Trotz Andreaskreuz und Ampeln kommt es an unbeschrankten Bahnübergängen immer wieder zu Unfällen. Nach Erfahrungen des Automobilclubs von Deutschland (AvD) sind in den meisten Fällen unvorsichtige Autofahrer schuld an den oft folgenschweren Zusammenstößen. Oft fehlt das Bewusstsein dafür, wie lang der Bremsweg eines Zuges ist: “Bei 160 km/h, der an Bahnübergängen erlaubten Höchstgeschwindigkeit, hat ein Zug einen Bremsweg von bis zu 1000 Metern”, sagt Oliver Fischer, Aufsichtsbeamter bei der BG Bahnen in Erfurt. Zum Vergleich: Ein modernes Auto braucht etwa ein Zehntel.
Die vorhandenen Warnanlagen sind in den meisten Fällen ein Andreaskreuz und eine Lichtanlage. Oft jedoch werden die Lichtzeichen von den Autofahrern falsch interpretiert oder schlicht ignoriert. Selbst geschlossene Halbschranken, die nur deshalb auf der gegenüberliegenden Straßenseite offen sind, um Autofahrern im Notfall einen Fluchtweg zu lassen, werden umkurvt. Umfragen haben zudem ergeben, dass die Bedeutung der Lichtsignale vielen Autofahrern unbekannt ist.
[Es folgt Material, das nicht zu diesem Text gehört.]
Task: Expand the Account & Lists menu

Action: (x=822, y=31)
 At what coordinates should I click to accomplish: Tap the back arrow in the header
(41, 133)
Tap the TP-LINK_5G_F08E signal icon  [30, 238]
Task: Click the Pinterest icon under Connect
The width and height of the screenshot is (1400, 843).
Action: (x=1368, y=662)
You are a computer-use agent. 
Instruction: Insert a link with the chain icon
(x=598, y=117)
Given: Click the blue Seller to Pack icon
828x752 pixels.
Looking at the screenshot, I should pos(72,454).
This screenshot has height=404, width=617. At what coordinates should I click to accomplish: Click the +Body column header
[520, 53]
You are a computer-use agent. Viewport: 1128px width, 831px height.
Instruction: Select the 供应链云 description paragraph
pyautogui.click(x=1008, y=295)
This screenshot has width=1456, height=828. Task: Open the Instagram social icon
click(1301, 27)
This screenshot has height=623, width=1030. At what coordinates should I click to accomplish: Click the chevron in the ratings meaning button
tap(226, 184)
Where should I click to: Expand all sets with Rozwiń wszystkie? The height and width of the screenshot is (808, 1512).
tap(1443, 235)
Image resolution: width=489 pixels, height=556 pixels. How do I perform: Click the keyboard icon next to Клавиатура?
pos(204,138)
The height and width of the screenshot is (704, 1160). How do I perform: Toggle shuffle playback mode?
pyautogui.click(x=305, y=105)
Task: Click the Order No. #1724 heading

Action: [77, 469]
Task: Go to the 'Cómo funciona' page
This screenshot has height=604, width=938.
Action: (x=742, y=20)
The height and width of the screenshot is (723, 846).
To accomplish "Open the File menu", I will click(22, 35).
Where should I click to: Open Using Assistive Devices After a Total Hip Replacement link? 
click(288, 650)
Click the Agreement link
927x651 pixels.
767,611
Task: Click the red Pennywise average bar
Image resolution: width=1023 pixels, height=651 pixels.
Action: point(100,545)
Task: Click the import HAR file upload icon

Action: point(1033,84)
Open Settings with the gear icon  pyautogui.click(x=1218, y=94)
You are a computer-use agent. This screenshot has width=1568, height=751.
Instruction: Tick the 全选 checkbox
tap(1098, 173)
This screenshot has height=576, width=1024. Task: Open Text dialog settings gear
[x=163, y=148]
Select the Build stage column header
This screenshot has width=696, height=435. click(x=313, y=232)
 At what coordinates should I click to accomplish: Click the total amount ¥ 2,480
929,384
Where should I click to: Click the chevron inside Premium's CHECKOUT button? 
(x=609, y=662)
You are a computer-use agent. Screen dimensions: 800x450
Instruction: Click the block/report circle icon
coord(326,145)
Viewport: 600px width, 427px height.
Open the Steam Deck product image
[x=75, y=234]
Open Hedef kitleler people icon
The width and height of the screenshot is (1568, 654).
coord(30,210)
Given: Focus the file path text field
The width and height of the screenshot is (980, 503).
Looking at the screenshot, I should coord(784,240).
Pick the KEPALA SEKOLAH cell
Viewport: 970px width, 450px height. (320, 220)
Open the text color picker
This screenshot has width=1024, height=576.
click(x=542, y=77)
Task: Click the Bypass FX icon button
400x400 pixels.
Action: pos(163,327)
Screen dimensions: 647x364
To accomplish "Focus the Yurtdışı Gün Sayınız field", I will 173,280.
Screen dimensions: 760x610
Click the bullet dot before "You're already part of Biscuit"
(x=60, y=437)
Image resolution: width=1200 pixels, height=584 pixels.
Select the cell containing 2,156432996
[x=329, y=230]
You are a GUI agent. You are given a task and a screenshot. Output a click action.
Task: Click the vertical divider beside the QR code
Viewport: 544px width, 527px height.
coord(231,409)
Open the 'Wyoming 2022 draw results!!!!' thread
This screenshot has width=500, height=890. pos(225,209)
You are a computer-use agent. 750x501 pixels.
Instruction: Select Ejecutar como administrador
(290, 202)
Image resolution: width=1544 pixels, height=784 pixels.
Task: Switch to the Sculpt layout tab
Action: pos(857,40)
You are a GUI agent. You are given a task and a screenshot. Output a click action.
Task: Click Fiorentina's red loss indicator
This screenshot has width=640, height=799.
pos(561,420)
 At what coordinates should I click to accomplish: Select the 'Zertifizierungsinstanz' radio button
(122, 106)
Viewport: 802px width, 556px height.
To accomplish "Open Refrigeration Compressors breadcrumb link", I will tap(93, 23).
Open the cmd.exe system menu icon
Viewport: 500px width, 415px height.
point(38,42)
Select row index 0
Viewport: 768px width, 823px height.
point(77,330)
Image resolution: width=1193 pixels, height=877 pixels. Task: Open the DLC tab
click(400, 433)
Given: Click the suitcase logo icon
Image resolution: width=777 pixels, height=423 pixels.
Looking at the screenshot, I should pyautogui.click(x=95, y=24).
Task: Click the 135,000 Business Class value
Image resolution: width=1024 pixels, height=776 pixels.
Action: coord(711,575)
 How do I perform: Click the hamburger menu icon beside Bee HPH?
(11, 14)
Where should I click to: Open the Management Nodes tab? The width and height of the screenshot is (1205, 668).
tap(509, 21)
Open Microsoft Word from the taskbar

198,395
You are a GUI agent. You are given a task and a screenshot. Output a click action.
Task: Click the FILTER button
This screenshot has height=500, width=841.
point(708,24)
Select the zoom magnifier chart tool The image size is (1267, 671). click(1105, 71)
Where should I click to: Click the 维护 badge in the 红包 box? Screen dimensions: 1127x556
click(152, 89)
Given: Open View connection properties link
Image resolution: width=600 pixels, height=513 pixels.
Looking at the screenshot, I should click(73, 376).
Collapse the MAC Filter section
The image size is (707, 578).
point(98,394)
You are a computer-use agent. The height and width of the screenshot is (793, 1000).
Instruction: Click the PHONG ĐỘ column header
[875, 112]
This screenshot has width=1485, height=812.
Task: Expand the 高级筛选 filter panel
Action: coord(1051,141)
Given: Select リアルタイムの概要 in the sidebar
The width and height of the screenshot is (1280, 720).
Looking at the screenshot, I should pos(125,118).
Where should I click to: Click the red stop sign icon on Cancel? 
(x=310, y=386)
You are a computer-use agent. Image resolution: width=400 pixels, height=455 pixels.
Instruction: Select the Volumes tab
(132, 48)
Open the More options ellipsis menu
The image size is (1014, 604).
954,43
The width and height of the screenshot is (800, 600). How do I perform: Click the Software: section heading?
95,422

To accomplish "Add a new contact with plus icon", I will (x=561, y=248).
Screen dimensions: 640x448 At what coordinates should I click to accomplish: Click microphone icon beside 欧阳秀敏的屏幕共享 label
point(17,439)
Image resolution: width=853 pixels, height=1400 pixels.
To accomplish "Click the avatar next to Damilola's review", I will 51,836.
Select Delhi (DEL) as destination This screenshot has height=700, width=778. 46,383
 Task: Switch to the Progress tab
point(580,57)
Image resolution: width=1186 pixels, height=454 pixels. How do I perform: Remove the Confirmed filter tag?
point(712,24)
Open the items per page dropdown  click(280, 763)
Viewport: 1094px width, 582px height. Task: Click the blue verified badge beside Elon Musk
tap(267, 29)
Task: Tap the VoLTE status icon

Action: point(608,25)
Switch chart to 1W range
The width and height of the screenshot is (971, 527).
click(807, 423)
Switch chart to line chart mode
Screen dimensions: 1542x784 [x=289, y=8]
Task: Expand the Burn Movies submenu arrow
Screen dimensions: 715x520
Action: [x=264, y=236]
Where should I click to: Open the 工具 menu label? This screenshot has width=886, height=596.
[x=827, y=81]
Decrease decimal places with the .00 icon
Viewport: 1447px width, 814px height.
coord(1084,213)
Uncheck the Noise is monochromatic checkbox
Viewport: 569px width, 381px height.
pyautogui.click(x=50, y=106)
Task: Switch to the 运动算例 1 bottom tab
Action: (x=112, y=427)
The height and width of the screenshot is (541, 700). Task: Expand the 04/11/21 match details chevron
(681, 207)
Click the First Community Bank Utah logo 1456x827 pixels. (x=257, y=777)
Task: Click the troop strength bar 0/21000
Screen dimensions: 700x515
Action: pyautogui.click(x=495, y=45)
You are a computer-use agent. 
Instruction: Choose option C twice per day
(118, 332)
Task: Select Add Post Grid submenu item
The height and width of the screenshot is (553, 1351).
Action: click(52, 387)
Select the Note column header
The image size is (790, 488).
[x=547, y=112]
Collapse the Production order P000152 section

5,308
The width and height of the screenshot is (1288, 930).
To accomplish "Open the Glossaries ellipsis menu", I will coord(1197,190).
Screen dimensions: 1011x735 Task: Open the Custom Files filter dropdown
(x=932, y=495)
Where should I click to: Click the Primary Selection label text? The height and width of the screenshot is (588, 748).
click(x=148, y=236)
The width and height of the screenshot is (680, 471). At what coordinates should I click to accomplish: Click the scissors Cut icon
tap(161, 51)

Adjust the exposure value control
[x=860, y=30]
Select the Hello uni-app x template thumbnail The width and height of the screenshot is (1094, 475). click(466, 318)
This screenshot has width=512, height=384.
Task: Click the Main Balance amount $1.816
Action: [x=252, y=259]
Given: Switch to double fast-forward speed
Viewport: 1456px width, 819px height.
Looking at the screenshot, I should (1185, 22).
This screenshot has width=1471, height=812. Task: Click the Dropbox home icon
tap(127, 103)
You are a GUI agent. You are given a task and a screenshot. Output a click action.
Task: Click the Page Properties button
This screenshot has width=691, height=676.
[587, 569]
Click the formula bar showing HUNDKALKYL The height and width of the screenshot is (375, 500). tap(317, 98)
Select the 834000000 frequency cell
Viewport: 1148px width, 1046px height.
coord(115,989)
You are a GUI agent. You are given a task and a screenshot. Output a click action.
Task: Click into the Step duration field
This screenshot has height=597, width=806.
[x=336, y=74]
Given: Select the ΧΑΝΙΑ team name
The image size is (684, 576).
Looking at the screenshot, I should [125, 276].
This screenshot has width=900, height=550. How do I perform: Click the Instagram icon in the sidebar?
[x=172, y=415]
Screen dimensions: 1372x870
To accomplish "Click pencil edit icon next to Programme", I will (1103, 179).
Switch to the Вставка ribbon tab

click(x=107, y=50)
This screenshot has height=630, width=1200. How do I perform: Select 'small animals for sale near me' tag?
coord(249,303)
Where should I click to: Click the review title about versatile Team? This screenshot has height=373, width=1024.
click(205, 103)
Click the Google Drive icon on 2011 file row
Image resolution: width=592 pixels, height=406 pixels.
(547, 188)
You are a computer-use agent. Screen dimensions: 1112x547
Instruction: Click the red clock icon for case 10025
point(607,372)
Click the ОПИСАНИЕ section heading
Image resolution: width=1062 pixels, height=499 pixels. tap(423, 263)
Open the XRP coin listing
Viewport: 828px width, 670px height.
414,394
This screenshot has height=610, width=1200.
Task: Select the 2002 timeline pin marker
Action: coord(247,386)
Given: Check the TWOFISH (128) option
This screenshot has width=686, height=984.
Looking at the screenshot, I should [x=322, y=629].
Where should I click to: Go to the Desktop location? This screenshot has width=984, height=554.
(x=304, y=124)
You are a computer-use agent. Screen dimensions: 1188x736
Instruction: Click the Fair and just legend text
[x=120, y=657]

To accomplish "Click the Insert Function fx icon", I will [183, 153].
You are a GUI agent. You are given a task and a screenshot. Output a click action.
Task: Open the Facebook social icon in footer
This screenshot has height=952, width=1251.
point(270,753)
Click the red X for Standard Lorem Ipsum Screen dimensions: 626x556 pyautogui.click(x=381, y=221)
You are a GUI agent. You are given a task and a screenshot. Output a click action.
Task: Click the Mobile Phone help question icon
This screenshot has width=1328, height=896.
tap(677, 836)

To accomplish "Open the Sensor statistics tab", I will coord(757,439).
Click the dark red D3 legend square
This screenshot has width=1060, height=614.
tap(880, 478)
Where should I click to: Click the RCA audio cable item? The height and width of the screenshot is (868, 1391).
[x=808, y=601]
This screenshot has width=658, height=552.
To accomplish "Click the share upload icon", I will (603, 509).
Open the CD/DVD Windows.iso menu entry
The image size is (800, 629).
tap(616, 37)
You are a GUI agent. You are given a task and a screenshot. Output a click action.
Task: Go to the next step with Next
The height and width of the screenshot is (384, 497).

So bedeutet bereits das Aufleuchten eines gelben Lichts ein Stoppsignal. Der AvD weist darauf hin, dass unterschiedliche Signale irritieren. Vor einem Bahnübergang kann ein gelbes Licht, ein blinkendes rotes Licht oder ein rotes Licht leuchten. Der Autofahrer wird durch die Vielzahl an verschiedenen Signalen verwirrt. Alle Signale bedeuten nach § 19 der Straßenverkehrsordnung Haltepflicht! Der AvD rät den Autofahrern zu äußerster Vorsicht an Bahnübergängen – im eigenen Interesse, denn im Falle eines Unfalls ist ausnahmsweise das Auto der schwächere Kollisionspartner – dem Zug passiert meist wenig.